An ambulance, friend or relative may rush you to the nearest possible hospital for treatment if you experience a medical emergency. The attention you receive, however, may fall below the standard duty of care if the facility has poorly maintained resources or staff-related issues.
The Centers for Medicare and Medicaid Services created a hospital rating system so patients can review a medical facility before scheduling a non-emergency procedure. As reported by the Tribune Chronicle, you may research and choose which Ohio hospital will best meet your elective medical needs based on a one-to-five star rating system.
Relying on a lower-rated hospital for emergency care
You may not have the time or ability to conduct a hospital review if you sustain a serious injury or experience a major medical issue such as a heart attack. Under these circumstances, you may need to rely upon the closest facility to provide you with the immediate lifesaving treatment you require. Even if that hospital has a one-star rating, however, its staff must provide you with the highest quality of care.

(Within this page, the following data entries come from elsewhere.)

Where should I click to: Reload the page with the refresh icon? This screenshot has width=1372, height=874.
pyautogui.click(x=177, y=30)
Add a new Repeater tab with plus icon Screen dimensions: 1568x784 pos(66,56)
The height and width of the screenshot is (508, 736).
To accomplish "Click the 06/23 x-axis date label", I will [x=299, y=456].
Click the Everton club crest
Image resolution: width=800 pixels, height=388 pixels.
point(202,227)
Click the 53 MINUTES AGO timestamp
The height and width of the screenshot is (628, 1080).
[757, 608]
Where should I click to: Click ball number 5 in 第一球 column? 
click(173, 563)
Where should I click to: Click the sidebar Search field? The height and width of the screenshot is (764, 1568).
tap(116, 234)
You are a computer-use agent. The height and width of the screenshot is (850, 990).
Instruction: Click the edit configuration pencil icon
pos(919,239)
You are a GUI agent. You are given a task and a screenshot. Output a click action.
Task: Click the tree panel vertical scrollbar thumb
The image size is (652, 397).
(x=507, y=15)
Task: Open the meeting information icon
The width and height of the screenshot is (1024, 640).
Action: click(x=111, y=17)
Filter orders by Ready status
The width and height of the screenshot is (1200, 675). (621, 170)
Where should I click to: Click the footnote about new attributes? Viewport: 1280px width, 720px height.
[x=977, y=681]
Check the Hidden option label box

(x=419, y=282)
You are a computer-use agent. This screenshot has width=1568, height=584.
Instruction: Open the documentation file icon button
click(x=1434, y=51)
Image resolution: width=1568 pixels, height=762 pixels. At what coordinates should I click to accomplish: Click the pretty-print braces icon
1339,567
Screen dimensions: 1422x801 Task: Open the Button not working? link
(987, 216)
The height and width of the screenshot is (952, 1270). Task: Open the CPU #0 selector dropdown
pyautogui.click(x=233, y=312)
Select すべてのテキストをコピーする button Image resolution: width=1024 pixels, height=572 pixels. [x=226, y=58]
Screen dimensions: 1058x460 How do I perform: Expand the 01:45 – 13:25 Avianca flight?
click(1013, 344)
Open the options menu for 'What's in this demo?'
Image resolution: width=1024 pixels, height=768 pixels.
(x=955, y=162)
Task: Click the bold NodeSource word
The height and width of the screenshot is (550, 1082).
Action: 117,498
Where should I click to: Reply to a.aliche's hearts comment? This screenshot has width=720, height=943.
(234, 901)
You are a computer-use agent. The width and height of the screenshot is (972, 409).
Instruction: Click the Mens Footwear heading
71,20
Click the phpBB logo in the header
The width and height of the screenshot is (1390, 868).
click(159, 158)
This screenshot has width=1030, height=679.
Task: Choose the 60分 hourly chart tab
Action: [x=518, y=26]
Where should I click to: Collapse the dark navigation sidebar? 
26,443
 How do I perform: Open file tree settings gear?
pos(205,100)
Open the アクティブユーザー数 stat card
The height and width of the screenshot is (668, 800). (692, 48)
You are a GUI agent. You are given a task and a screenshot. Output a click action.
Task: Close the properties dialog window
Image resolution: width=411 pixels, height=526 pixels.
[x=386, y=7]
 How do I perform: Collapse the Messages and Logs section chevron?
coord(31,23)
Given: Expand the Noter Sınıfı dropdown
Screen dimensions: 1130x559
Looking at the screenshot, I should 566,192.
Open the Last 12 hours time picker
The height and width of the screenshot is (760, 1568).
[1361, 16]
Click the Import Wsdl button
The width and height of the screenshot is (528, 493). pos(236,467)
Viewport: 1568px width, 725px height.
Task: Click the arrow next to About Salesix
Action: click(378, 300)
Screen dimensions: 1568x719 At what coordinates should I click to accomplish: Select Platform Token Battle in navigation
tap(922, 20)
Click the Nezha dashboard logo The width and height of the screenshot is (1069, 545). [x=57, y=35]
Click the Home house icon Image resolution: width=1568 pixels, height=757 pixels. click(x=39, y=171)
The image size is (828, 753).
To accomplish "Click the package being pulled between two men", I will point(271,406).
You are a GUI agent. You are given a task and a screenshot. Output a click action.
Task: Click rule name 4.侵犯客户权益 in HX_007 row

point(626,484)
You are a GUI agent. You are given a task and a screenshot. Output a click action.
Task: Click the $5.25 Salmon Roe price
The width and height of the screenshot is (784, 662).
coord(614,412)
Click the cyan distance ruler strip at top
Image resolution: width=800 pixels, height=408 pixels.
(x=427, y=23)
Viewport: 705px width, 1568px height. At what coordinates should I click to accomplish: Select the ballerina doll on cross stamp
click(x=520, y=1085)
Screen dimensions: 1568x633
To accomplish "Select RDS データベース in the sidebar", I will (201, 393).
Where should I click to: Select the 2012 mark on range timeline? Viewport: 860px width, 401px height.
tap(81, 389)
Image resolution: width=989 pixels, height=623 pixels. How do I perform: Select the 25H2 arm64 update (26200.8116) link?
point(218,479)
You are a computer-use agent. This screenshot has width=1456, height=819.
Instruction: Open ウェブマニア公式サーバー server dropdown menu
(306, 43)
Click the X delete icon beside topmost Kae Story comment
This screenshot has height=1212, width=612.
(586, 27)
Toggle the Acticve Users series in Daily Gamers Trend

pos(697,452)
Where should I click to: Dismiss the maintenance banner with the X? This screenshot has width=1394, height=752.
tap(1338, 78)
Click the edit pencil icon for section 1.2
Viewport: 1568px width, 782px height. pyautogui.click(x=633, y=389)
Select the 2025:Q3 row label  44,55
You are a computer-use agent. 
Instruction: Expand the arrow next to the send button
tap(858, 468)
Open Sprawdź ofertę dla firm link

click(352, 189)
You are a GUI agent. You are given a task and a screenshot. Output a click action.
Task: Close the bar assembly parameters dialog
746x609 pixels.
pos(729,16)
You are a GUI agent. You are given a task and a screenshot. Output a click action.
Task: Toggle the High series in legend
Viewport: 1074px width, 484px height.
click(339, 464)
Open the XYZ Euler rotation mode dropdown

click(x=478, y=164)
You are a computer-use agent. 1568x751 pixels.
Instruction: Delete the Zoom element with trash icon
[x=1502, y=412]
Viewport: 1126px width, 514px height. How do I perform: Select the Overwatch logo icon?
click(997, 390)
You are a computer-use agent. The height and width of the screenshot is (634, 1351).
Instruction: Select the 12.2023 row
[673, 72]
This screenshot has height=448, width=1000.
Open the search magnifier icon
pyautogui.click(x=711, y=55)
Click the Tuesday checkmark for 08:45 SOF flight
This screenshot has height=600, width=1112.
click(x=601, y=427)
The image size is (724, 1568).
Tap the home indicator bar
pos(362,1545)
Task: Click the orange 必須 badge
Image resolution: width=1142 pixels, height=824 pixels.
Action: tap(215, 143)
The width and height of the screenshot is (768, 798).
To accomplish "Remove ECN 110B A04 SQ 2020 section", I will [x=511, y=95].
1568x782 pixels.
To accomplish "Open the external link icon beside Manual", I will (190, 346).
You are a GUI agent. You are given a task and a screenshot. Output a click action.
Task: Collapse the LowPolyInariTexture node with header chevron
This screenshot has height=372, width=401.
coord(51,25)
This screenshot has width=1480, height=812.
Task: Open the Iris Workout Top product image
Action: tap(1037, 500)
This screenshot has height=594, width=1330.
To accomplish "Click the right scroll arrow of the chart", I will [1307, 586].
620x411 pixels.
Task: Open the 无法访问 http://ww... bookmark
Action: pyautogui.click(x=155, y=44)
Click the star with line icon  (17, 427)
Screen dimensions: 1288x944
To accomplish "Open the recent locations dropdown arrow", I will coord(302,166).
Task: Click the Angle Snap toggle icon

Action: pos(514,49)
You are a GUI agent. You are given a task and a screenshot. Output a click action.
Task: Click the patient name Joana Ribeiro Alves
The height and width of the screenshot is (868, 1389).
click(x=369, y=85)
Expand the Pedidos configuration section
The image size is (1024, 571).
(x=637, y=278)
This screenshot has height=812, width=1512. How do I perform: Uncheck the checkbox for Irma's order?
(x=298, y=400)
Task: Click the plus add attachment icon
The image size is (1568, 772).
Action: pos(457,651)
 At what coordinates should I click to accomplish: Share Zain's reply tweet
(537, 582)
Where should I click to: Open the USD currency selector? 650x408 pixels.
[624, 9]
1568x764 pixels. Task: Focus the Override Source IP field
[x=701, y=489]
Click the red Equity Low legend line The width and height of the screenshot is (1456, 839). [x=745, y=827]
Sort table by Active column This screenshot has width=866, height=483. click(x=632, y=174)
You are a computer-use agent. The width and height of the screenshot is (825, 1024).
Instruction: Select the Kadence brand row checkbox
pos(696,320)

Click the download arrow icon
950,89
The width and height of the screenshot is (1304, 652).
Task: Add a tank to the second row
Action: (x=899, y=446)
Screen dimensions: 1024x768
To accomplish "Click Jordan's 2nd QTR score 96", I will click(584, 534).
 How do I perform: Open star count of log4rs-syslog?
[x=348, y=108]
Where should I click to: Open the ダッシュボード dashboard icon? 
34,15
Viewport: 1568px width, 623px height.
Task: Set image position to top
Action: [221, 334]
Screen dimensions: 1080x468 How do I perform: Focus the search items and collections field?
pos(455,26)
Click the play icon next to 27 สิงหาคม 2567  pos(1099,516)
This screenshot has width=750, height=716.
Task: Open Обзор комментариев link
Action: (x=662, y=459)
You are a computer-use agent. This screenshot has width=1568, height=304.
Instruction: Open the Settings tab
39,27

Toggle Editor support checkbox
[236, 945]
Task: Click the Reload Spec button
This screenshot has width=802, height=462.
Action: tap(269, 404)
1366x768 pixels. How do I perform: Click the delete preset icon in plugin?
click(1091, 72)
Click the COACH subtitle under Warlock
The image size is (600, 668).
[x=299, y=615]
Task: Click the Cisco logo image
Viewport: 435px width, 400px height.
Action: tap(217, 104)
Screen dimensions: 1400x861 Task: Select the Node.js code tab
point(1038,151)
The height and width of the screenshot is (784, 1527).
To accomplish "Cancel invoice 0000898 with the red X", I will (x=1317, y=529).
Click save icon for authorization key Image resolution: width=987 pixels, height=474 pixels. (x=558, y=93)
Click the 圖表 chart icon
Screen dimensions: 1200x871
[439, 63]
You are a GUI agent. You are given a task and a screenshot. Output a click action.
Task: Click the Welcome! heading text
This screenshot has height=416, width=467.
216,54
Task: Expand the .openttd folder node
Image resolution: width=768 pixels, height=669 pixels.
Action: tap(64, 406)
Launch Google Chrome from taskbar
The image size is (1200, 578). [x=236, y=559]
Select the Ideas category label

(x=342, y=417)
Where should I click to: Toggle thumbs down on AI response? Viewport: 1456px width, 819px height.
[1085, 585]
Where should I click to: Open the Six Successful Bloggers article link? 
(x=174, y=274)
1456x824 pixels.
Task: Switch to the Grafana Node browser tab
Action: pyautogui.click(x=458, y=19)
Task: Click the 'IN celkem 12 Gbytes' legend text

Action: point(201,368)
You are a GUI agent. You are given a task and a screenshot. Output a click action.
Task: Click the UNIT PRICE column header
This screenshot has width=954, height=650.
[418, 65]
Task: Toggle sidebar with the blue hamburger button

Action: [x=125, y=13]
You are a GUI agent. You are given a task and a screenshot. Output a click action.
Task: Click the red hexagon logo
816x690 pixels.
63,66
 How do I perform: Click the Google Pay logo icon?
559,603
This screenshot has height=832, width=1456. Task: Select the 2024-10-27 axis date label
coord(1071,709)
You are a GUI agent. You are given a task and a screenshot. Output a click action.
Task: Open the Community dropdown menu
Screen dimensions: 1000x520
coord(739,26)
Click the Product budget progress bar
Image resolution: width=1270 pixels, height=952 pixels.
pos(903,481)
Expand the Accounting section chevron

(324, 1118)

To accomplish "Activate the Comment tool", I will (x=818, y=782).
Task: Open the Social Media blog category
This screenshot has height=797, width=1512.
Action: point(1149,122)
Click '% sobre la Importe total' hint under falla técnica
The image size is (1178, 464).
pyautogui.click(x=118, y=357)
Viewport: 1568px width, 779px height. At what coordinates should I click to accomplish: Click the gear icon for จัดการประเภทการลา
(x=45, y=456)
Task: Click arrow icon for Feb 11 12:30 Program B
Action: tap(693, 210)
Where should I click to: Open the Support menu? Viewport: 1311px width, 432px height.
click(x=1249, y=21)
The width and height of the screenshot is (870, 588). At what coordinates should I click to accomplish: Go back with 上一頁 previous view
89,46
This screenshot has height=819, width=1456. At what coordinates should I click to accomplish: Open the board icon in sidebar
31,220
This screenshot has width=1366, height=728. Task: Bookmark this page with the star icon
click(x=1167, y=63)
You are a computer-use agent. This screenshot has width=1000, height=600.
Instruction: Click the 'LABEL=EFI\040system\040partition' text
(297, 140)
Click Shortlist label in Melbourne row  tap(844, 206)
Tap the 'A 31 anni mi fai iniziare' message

Physicians, nurses and medical staff owe a duty to their patients. Falling below certain basic standards may cause harm. An insufficiently cleaned facility, for example, may result in an infection. A less-than-accurate record-keeping system may lead to a nurse administering an incorrect and potentially harmful prescription. Performing surgery on the wrong body part may result in debilitating injuries.
Filing a legal action for substandard treatment
Medical malpractice may occur as a result of staff negligence or a mistake or mishap. An error made during an emergency may nonetheless require a remedy and relief. You may file a legal action against a hospital and its doctors or staff if their poor judgment or inadequate care caused you harm.